Один из самых навязчивых — и одновременно незаметных на первый взгляд — мотивов в романе «Братья Карамазовы» — мотив умыкания невесты.
Характерно, что все и начинается с того, что Федор Павлович Карамазов оба раза женится увозом, и это в романе подчеркнуто, причем каждый раз невеста не имеет представления, кто такой ее жених и что ее ожидает.
Обе свадьбы Федора Павловича — это ошибка невесты, в результате которой она попадает в сущий ад.
Неоднократно писали об инфернальных коннотациях Мокрого, куда тоже умыкают невесту — Грушеньку. Адские муки переживает Катя, стремящаяся остаться верной бросившему ее жениху и отказывающая тому, кто в нее влюблен. Адские муки выпадают на долю Лизы, чье воображение соблазнено Иваном.
В романном мире с мотивом увоза оказывается тесно сопряжен мотив ошибки невесты, не узнавшей истинного любимого.
Наиболее очевиден этот мотив, конечно, в случае с Грушенькой, уезжающей от Мити в Мокрое к «первому, бесспорному» только для того, чтобы понять, что любит-то она одного лишь Митю.
Этот мотив умыкания невесты заявлен в романе со ссылкой на одно из своих древнейших воплощений: Элевсинские мистерии, присутствующие в тексте непосредственно — отрывком из стихотворения Шиллера «Элевзинский праздник». Начало всех событий в лежащем в основе мистерий мифе — это похищение Коры (Персефоны, Прозерпины) Аидом — увоз, умыкание невесты, которая исчезает с земли и поселяется в Аиде (аду).
Характерно, что Аид — это название и места, и его владыки, что соотносится с одной из центральных идей романа — ад делают адом те, кто там обитает.
Во всех толкованиях мистерий Кора соотносилась с человеческой душой, умыкаемой из своих небесных жилищ, увлекаемой в земное бытие, восхождению откуда и обучали в мистериях. Кора увозится Аидом — обманным женихом, спасается Иакхом — по разным версиям мифа — сыном и/или истинным женихом бессмертной души.
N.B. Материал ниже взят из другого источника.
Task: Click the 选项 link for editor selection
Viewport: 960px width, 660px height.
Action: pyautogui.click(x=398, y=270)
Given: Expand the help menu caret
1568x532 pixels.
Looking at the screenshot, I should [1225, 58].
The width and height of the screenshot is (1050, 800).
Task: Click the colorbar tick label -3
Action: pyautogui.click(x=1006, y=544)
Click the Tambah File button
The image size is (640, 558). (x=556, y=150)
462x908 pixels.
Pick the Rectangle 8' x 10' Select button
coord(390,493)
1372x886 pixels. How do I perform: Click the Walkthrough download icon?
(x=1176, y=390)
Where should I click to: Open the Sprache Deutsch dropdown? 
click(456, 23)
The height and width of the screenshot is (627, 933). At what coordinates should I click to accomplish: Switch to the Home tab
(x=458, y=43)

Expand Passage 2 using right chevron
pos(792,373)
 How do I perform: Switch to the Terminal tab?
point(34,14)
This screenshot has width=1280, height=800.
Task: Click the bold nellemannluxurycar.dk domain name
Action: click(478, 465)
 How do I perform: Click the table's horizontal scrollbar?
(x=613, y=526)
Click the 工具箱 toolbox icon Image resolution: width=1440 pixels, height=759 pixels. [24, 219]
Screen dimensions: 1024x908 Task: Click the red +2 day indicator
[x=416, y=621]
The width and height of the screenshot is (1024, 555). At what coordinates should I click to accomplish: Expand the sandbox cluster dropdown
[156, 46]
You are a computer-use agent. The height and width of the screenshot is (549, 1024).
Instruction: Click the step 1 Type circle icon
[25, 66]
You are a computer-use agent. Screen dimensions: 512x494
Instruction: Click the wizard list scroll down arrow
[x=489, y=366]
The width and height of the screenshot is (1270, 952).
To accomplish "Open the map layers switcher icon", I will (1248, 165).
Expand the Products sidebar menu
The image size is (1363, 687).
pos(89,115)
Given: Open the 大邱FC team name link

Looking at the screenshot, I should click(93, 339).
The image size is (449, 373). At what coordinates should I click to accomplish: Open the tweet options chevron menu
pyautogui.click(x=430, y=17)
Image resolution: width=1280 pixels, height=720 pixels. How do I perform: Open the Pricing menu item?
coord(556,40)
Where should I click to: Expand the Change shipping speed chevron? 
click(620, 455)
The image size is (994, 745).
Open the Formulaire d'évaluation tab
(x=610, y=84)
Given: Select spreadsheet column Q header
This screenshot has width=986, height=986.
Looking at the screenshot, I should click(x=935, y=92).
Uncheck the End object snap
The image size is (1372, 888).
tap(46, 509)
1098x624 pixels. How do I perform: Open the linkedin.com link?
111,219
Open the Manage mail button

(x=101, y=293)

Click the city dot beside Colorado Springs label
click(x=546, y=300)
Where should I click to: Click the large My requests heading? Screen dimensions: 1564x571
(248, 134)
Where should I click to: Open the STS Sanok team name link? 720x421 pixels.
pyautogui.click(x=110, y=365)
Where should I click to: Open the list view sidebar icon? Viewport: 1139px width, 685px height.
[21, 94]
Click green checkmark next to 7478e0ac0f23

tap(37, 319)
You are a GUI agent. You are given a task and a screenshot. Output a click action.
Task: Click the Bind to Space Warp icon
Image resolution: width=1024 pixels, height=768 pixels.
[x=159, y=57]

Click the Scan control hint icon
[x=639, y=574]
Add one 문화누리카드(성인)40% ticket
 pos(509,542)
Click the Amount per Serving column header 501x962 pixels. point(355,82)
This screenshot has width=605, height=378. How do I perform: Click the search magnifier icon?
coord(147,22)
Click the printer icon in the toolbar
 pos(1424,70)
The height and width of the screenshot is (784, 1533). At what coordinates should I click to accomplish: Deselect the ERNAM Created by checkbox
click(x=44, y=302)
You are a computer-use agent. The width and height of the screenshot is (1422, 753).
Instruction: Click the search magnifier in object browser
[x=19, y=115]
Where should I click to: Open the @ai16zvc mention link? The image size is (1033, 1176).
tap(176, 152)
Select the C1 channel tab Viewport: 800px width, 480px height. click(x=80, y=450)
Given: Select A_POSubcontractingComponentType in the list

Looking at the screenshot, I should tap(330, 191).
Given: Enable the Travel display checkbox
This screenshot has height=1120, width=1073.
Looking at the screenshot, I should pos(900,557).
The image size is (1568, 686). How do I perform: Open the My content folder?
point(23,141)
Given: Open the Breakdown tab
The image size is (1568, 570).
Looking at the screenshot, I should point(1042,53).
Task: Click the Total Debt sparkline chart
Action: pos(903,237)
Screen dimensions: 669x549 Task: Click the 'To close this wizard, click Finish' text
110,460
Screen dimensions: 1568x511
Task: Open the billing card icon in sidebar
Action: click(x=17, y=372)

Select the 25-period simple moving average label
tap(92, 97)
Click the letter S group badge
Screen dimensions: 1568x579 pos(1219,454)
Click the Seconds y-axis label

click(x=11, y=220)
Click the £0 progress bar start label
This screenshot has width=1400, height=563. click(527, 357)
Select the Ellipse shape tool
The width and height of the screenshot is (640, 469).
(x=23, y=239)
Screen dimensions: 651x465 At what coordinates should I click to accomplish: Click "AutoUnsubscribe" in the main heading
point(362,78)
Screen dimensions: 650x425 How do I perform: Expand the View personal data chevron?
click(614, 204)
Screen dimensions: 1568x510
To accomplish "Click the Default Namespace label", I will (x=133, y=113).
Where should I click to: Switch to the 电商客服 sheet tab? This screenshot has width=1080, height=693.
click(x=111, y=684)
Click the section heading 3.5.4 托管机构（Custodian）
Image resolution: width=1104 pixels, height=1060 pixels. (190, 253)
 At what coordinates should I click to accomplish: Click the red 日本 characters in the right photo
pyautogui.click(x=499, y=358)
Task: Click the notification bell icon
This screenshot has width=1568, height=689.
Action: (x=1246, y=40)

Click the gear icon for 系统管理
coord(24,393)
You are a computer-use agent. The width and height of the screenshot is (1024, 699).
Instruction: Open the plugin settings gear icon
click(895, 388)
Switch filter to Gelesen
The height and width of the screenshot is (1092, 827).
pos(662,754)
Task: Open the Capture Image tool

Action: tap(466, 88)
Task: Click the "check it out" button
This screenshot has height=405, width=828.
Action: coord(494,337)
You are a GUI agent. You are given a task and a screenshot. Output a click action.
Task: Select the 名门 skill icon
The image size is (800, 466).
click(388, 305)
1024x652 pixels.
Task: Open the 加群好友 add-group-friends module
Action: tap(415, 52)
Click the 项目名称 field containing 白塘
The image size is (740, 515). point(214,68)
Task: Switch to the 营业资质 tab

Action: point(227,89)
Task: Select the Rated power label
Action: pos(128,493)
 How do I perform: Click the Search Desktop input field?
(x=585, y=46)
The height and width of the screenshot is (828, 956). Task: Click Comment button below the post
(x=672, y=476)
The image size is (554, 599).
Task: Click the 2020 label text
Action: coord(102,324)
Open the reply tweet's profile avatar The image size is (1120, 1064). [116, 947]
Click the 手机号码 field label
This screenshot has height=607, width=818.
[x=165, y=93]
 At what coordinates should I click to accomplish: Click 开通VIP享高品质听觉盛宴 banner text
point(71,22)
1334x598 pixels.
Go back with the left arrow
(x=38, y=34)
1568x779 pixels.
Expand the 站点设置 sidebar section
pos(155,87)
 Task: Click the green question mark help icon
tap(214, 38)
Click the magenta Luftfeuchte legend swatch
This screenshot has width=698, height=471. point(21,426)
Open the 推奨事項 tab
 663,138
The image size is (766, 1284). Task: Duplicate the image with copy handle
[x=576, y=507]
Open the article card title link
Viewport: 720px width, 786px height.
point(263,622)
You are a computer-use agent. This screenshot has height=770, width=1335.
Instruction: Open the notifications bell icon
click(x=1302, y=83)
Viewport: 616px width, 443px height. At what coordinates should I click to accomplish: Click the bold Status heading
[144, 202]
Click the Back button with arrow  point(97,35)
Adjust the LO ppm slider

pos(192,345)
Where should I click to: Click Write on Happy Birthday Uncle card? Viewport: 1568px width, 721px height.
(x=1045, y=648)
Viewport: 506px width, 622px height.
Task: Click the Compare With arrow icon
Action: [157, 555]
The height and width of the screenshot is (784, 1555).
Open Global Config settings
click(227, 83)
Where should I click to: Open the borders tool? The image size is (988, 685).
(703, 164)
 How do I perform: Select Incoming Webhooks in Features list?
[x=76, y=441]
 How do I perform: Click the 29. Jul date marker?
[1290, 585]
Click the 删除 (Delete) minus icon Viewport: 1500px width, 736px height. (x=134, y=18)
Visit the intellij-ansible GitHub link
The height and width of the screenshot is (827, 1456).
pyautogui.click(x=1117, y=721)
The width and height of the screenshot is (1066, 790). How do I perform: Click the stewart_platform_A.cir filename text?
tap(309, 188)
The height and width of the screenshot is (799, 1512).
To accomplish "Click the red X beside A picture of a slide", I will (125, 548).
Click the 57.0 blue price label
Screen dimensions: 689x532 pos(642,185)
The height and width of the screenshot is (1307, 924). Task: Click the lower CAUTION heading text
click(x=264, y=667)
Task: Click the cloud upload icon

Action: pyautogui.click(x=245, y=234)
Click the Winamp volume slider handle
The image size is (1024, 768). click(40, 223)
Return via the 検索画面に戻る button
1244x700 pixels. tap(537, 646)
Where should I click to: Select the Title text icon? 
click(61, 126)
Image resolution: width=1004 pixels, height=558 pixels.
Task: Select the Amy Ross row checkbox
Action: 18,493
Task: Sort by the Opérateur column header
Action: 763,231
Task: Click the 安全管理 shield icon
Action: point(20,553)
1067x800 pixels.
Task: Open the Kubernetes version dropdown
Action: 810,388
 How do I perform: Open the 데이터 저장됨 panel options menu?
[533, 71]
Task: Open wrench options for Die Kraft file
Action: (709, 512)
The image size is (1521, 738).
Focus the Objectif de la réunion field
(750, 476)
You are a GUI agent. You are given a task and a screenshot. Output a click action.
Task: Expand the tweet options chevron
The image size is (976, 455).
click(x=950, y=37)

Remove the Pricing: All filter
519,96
Соединение в одном облике сына и истинного жениха вряд ли может смутить христианина, вдумывавшегося в основы своей религии. Христос — Сын человечества, принесшего ему, как поется в рождественской стихире, «чистую Деву Мати», и одновременно — Жених человечества, ставшего Церковью; Сын и Жених всякой жаждущей спасения и света души.
Характерно, что эпиграф к роману, взятый из Евангелия от Иоанна: «Истинно, истинно говорю вам: если пшеничное зерно, пав в землю, не умрет, то останется одно; а если умрет, то принесет много плода» (Ин. 12: 24), — это евангельский текст, в наибольшей степени относящийся и к Элевсинским мистериям, где младенец Иакх — колос, выбившийся из ада — и из чрева Персефоны, возносящийся ввысь, но и душу ее возносящий с собою.
Интересно, с этой точки зрения, то обстоятельство, что жены Федора Павловича, умыкнутые им, все мертвы (в земле) и все оставили сыновей, из них проросших и покинувших адское место родительского дома, причем сходство или производность качеств сыновей по отношению к матерям подчеркнуты.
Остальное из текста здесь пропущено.